Os médicos apenas tentam fazer seu trabalho, mas, assim como os políticos da oposição, membros da sociedade civil e jornalistas, tiveram que se autocensurar, se esconder ou ir para o exílio por medo de serem presos em função das novas leis. “É uma perseguição da ciência sem precedentes. Os médicos não querem dar um golpe de Estado, como diz o governo, e sim corrigir a má gestão da pandemia e de outros problemas de saúde que prejudicam a população. É a função do médico”, argumentou Borgen.

O infectologista Carlos Quant não ocultou sua surpresa quando, em 12 de agosto, o Conselho Supremo Eleitoral (CSE) anunciou que encurtaria a campanha eleitoral a quarenta dias. Quant e seus colegas médicos acharam irônico que o Poder Eleitoral mostrasse preocupação com o vírus, quando o governo continuava a promover grandes aglomerações.

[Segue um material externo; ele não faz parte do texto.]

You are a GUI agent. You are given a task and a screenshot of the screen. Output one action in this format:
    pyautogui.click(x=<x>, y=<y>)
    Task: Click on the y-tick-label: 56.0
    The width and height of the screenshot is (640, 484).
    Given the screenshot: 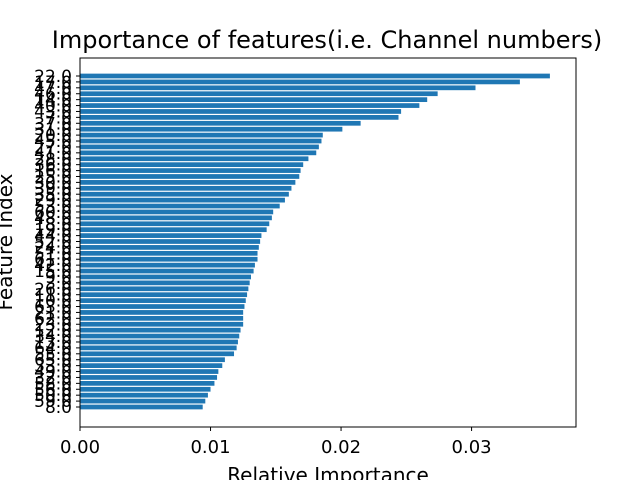 What is the action you would take?
    pyautogui.click(x=53, y=390)
    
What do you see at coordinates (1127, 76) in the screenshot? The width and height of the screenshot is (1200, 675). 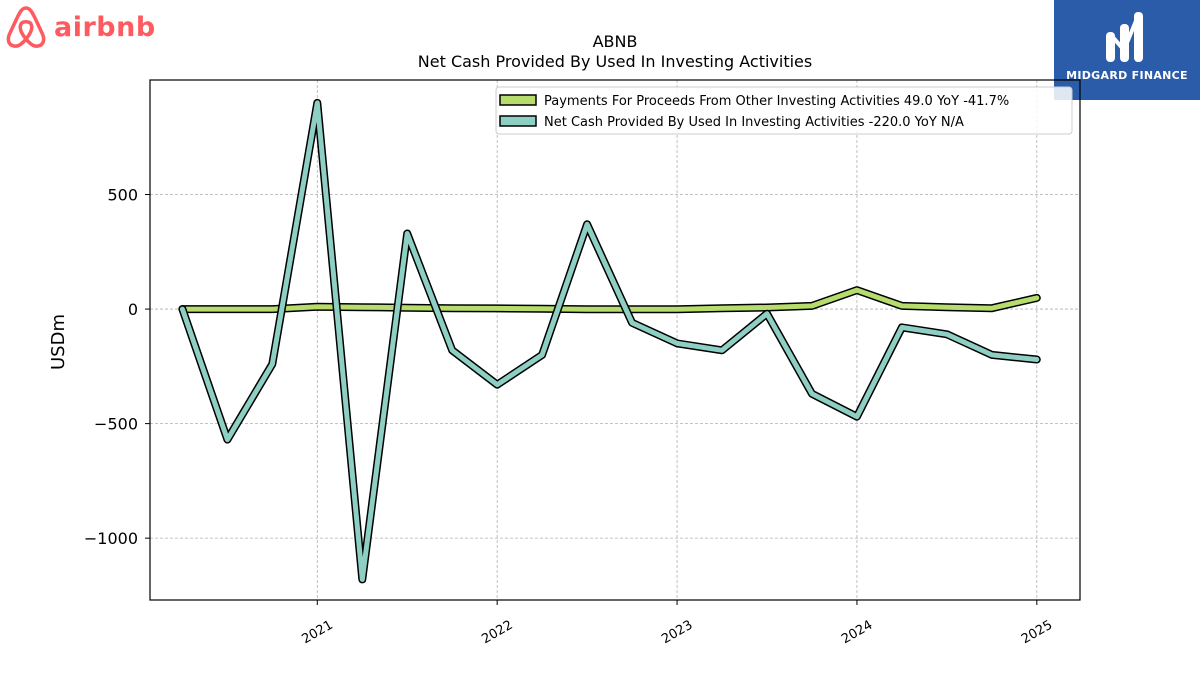 I see `midgard-wordmark: MIDGARD FINANCE` at bounding box center [1127, 76].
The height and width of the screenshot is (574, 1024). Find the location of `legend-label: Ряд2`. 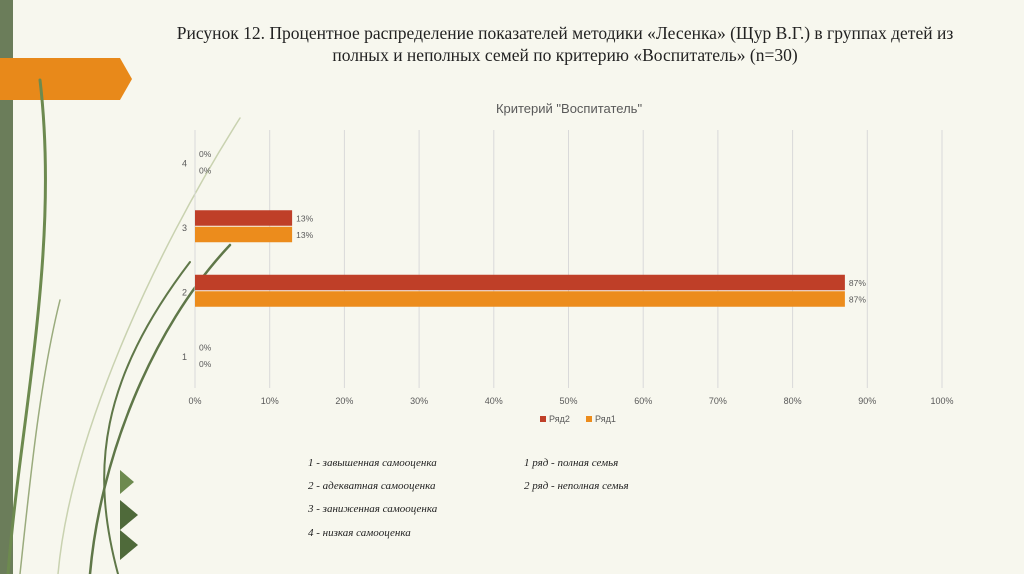

legend-label: Ряд2 is located at coordinates (560, 419).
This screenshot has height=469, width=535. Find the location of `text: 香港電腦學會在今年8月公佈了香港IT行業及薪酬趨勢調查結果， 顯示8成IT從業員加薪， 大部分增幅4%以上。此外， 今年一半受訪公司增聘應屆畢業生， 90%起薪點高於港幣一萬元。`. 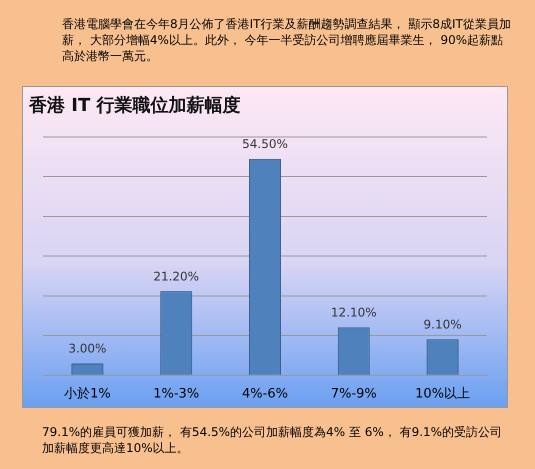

Para as comemorações das Festas Pátrias, nos dias 14, 15 e 16 de setembro, a vice-presidente Murillo incentivou o turismo, as reuniões e isentou o imposto sobre o valor agregado para estabelecimentos de alimentação, bebidas e hospedagem. Os shows e atividades convocadas pela primeira-dama ficaram lotados. Os funcionários públicos tiveram nove dias de folga pelos 200 anos de independência da Nicarágua. “São merecidas férias bicentenárias nesta semana, uma semana de dignidade bicentenária (…) para comemorar à altura”, disse Murillo. Ela chegou a determinar que as escolas públicas realizassem desfiles de fanfarras na maioria dos bairros e cidades do país, como é habitual nessas datas. O resultado apareceu semanas depois: a Nicarágua passou pelo pior surto de Covid-19 no final de agosto e início de setembro, de acordo com o Observatório do Cidadão. Pior ainda que o de 2020.

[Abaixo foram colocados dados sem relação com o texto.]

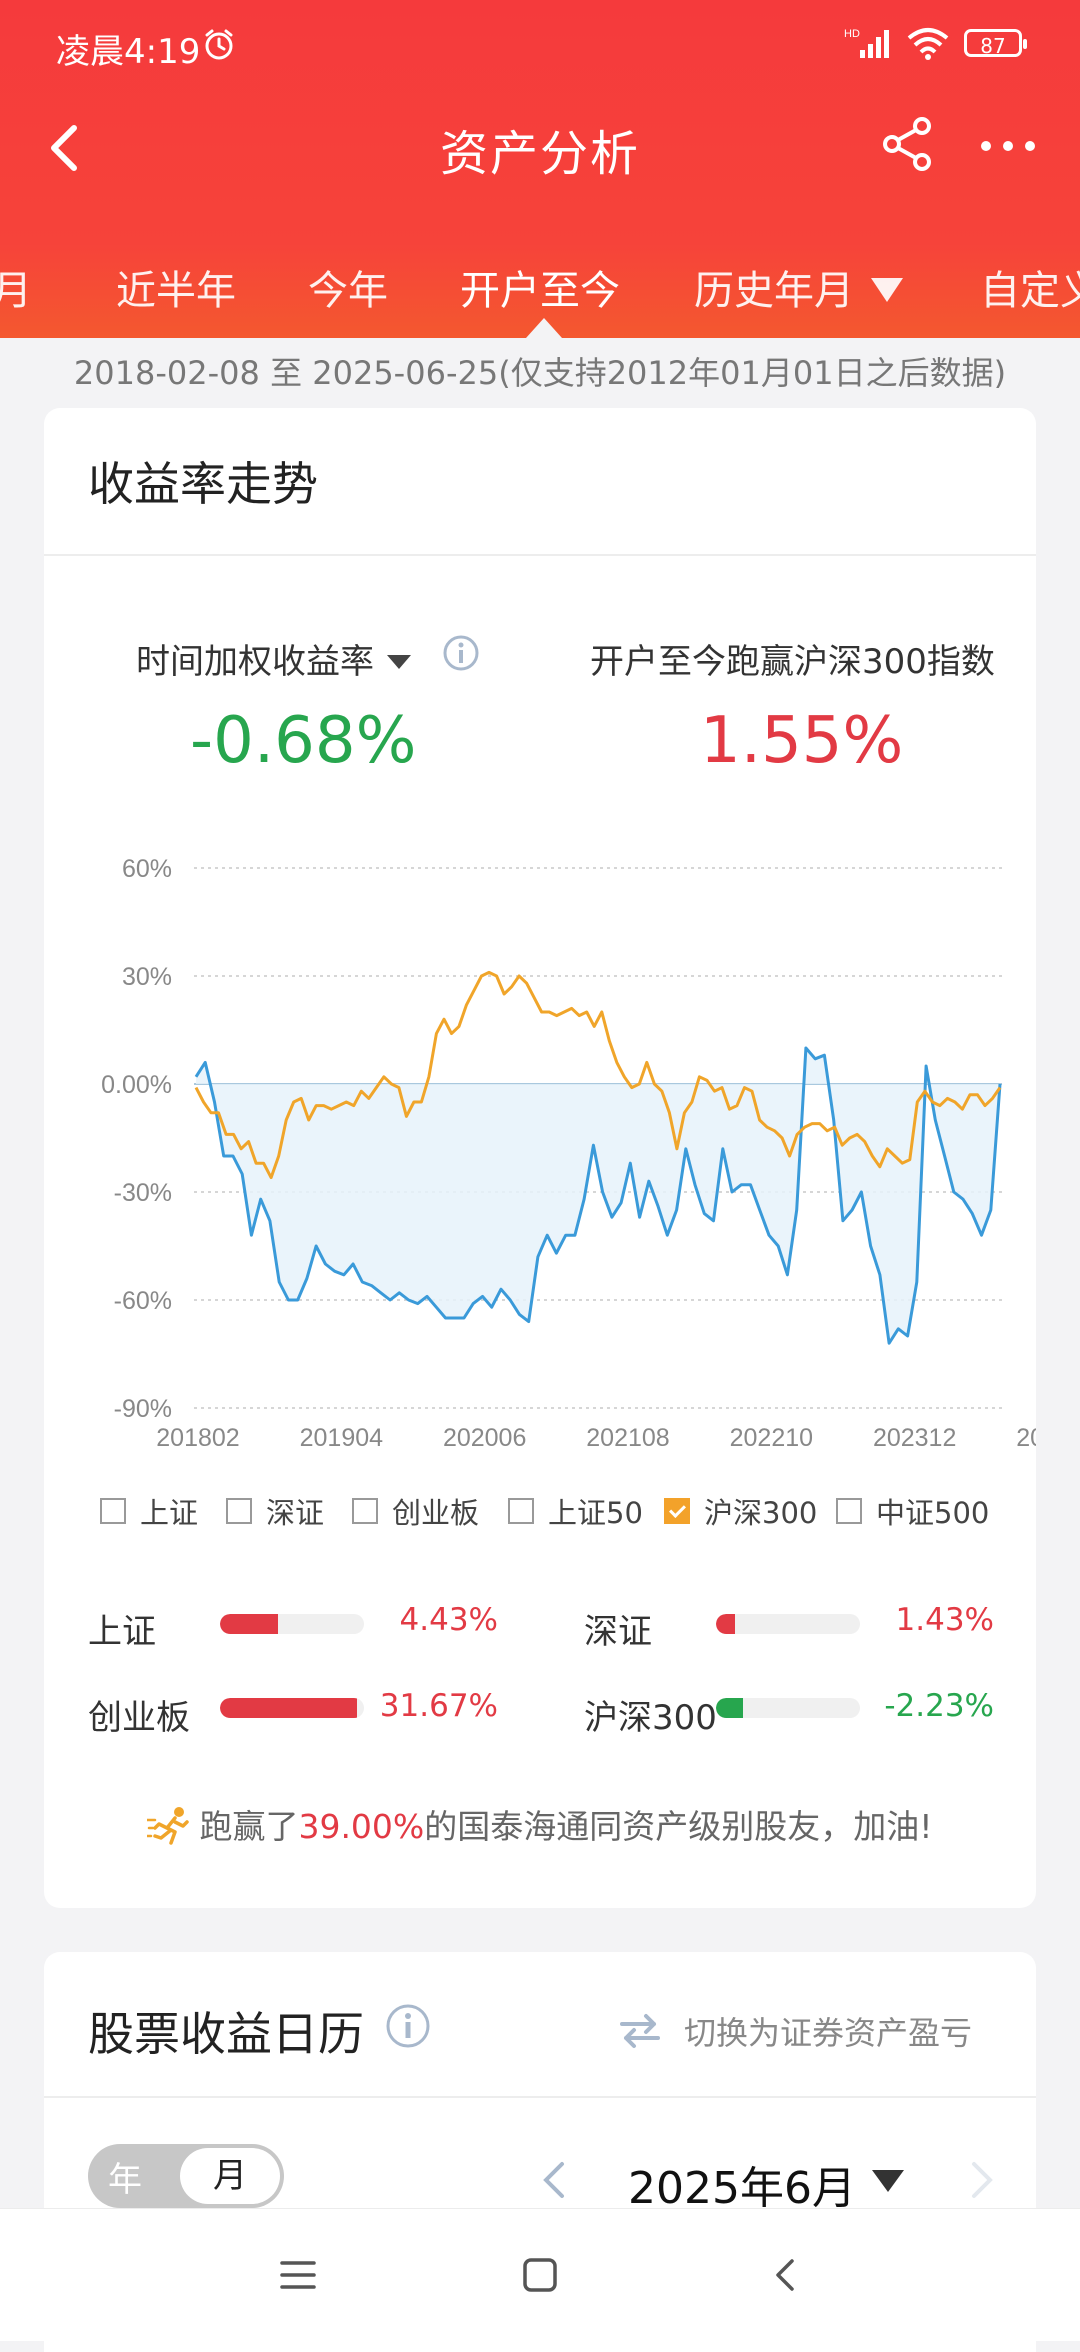 The height and width of the screenshot is (2352, 1080). Describe the element at coordinates (168, 1826) in the screenshot. I see `runner-icon` at that location.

Quase dois meses depois, a onda de contágios está diminuindo, de acordo com os últimos dados do Observatório, mas os nicaraguenses ainda vivem as consequências de um vírus que não foi combatido com a devida atenção pelo governo. Quando a eleição de 7 de novembro chegou, enterros, hospitais em colapso e falta de oxigênio continuavam sendo uma preocupação para uma população que transformou as mídias sociais num enorme obituário virtual. Políticos da oposição, jornalistas e médicos tinham sido processados, presos ou exilados. Porém, mais uma vez, a Nicarágua não iria estragar a festa de Ortega e Murillo, marcada nessa data para selar sua permanência no poder.

O casal presidencial finalmente consolidou um regime de partido único por meio de eleições sem escolha, com 75% dos votos, segundo o questionado Conselho Supremo Eleitoral. Nenhuma surpresa. O que mais chamou a atenção foi o percentual histórico de abstenção registrado pela organização Urnas Abertas: 81,2%.

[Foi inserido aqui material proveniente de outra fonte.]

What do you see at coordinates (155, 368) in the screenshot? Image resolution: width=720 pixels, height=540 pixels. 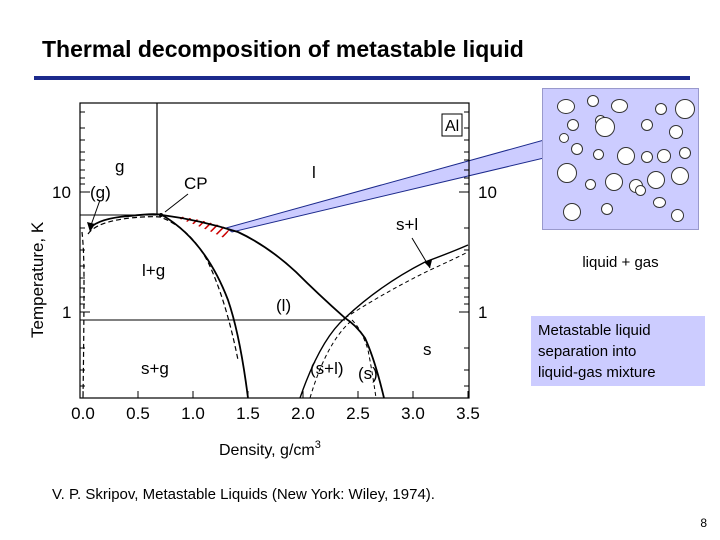 I see `region-s-plus-g: s+g` at bounding box center [155, 368].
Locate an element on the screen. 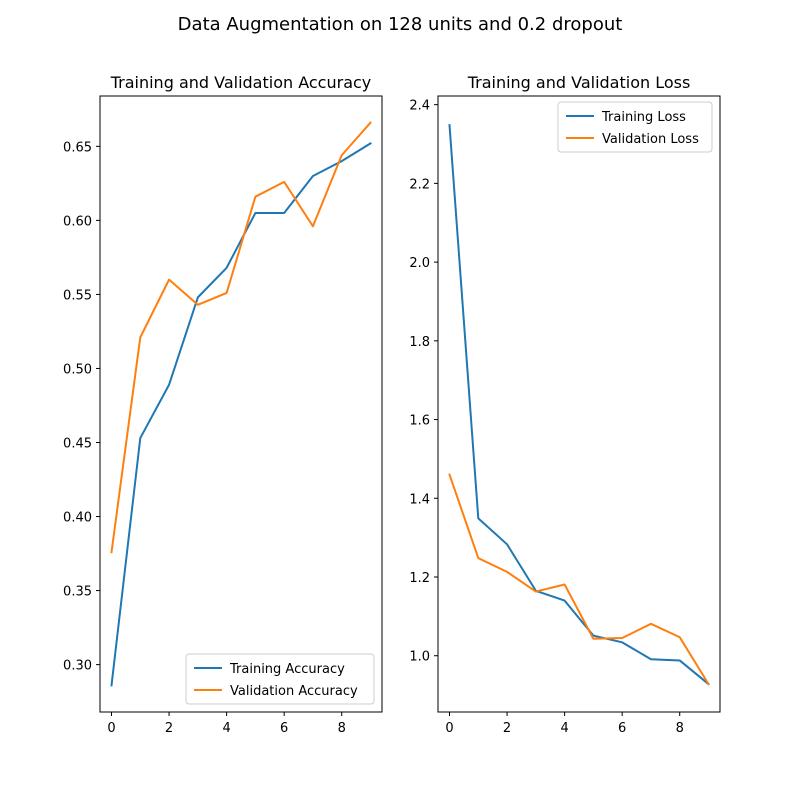 The height and width of the screenshot is (800, 800). legend-label-0: Training Loss is located at coordinates (644, 118).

A jornada eleitoral foi desértica, e os membros do partido sandinista recorreram à coação e à intimidação para “transportar” os cidadãos até os locais de votação. Quando nem mesmo a propaganda oficial conseguiu esconder a baixa participação, funcionários do partido a atribuíram à pandemia de Covid-19, a mesma que supostamente não afetava o país quando milhares de pessoas morriam todos os dias em todo o mundo vitimadas por essa doença. Ortega e Murillo festejaram a vitória sem se importar com o fato de que quarenta países não reconheceram os resultados das eleições. O presidente os ignorou, mas no seu discurso de vitória lembrou-se dos opositores silenciados, chamando-os de “filhos da puta ianques”. O casal presidencial continua a governar seu país, onde não há nem Covid-19 nem oposição nem ciência nem eleições democráticas.